The leftist political agenda in this document is unashamed: ‘Some journalists have suggested that asylum seekers are only claiming to have become Christians in order to be baptised and use this to secure leave to remain in Europe. In responding to these claims, the anti-immigration rhetoric of a number of media outlets must be acknowledged. Their stories featuring asylum seekers and refugees are used to support a broader political narrative about British identity, rights and values, as was particularly evident in the run up to the EU referendum.’
The guidance offers clergy advice on how to find suitable legal assistance; how the Home Office addresses the role of faith in asylum claims; and how church leaders can help an asylum seeker ‘to mount a personal campaign’ if a claim is refused. Writing in the Telegraph on February 6, Allison Pearson described the guidance as ‘a How To Guide for political activists in the Church trying to do whatever they can to help bogus asylum seekers remain in the UK’.
In sharp contrast with the utopian neo-Marxist worldview evident in this guidance, Christianity emphasises the eternal salvation of individuals through faith in Jesus Christ and personal good behaviour. This emphasis is clear in the Prayer Book Epistle reading for today, the Sixth Sunday after the Epiphany. Writing to Christian believers in the 1st century AD who were under pressure from the purveyors of a false version of the Christian faith, the Apostle John, a witness of the life, death and resurrection of Jesus Christ, taught the true version of the faith in his first New Testament letter:
‘Behold, what manner of love the Father hath bestowed upon us, that we should be called the sons of God: therefore the world knoweth us not, because it knew him not. Beloved, now are we the sons of God, and it doth not yet appear what we shall be: but we know that, when he shall appear, we shall be like him; for we shall see him as he is. And every man that hath this hope in him purifieth himself, even as he is pure’ (1 John 3v1-3 – King James Version).

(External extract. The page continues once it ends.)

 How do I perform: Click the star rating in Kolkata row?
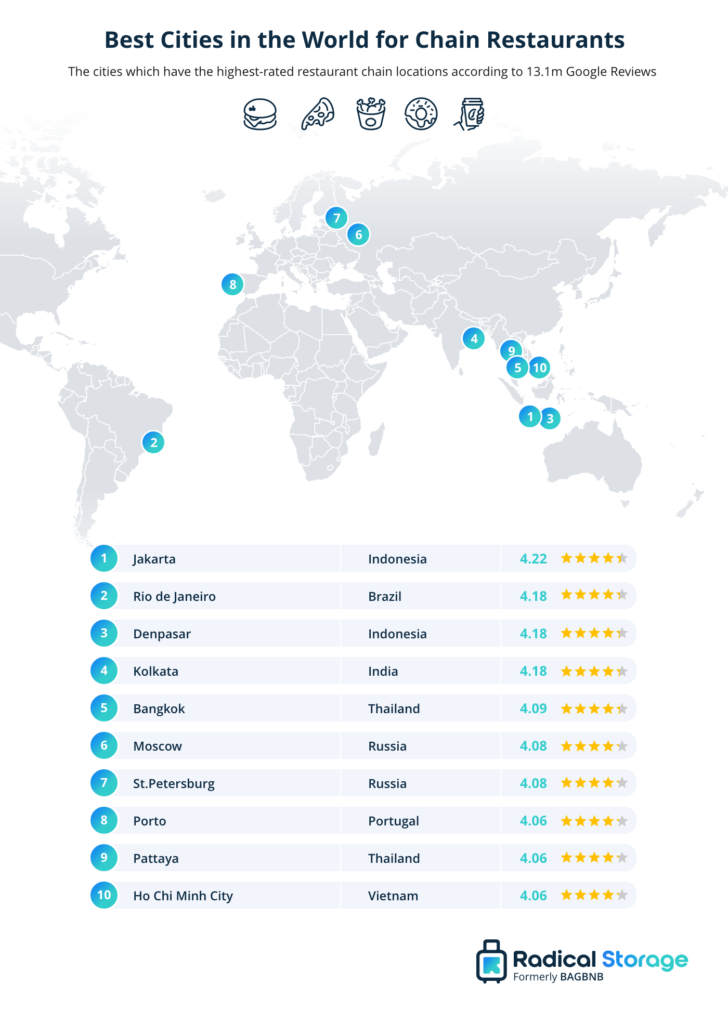click(x=594, y=671)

The Christian hope that believers will be spiritually and morally transformed at the Second Coming of God’s eternal Son Jesus Christ spurs them on to ethical behaviour in the here-and-now. John affirmed that all those who have this hope of personal transformation when Christ appears at the culmination of human history purify themselves from the evil prevalent in a God-hating world.
The ethical outworking of true apostolic Christianity certainly involves practical love for fellow Christians. John taught later on in his letter: ‘Hereby perceive we the love of God, because he laid down his life for us: and we ought to lay down our lives for the brethren. But whoso hath this world’s good, and seeth his brother have need, and shutteth up his bowels of compassion from him, how dwelleth the love of God in him? My little children, let us not love in word, neither in tongue; but in deed and in truth’ (1 John 3v16-18).

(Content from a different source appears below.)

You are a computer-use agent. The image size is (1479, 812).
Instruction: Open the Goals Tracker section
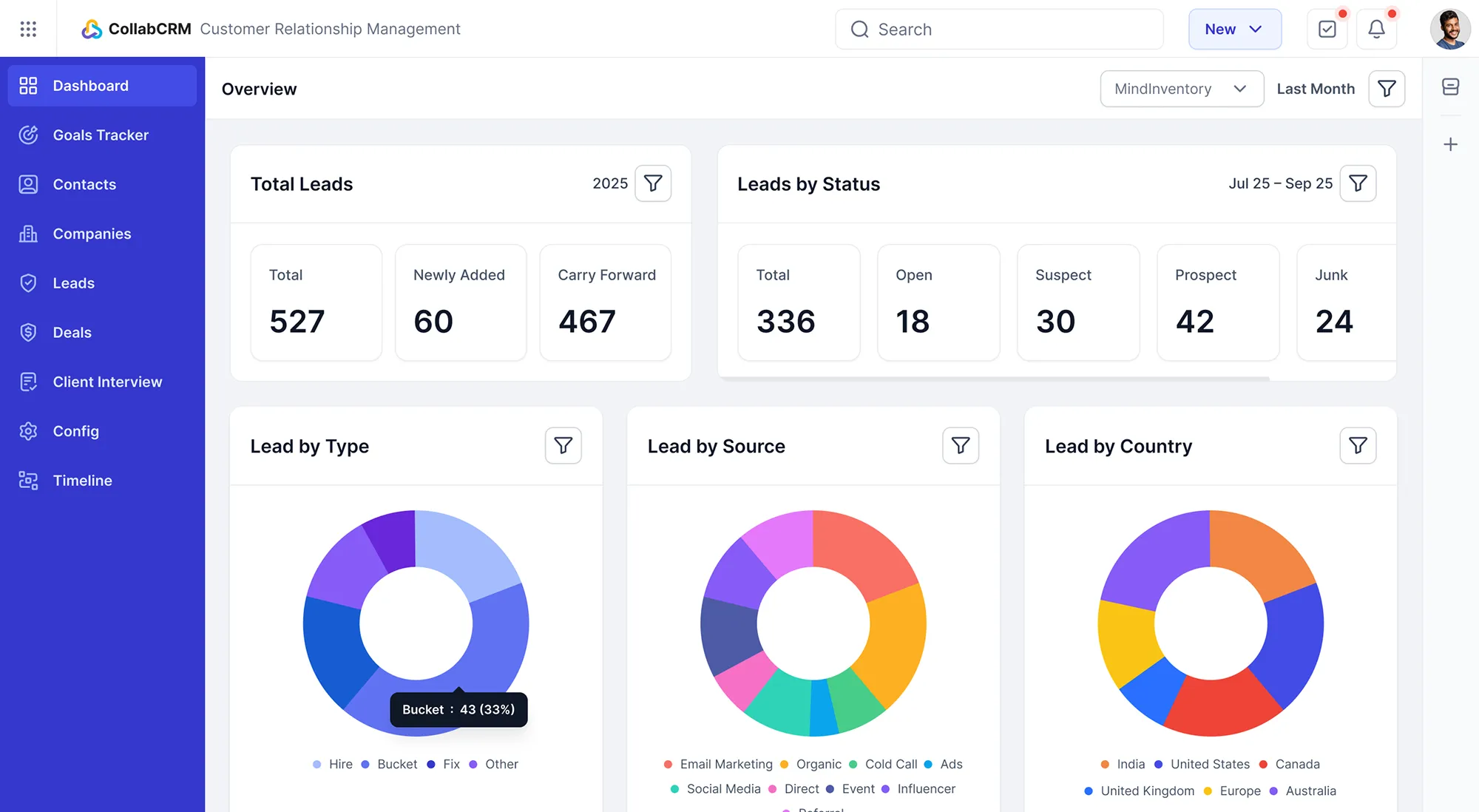click(x=100, y=135)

In John’s teaching the responsibility for altruism is at the personal level rather than at the governmental; the practical love for fellow believers comes at the Christian’s own personal expense rather than at the taxpayer’s. The apostolic attitude would thus appear to conflict with the globalist outlook of the political activists who have taken over the centres of power in the Church of England.
There are orthodox Christians in the C of E who hold to the apostolic faith. But are not the moral challenges and dilemmas they face similar to those facing genuine conservatives in the Conservative Party? Should they stay or should they go?

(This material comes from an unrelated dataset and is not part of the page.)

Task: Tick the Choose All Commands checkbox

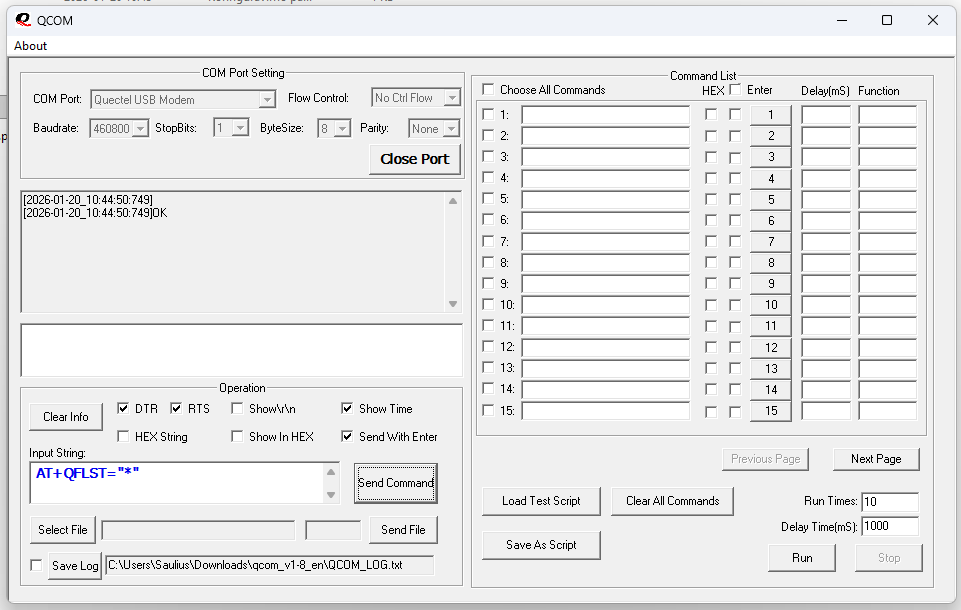Action: [x=488, y=90]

The Collect for today reflects the Apostle John’s teaching:
‘O GOD, whose blessed Son was manifested that he might destroy the works of the devil, and make us the sons of God, and heirs of eternal life: Grant us, we beseech thee, that, having this hope, we may purify ourselves, even as he is pure; that, when he shall appear again with power and great glory, we may be made like unto him in his eternal and glorious kingdom; where with thee, O Father, and thee, O Holy Ghost, he liveth and reigneth, ever one God, world without end.’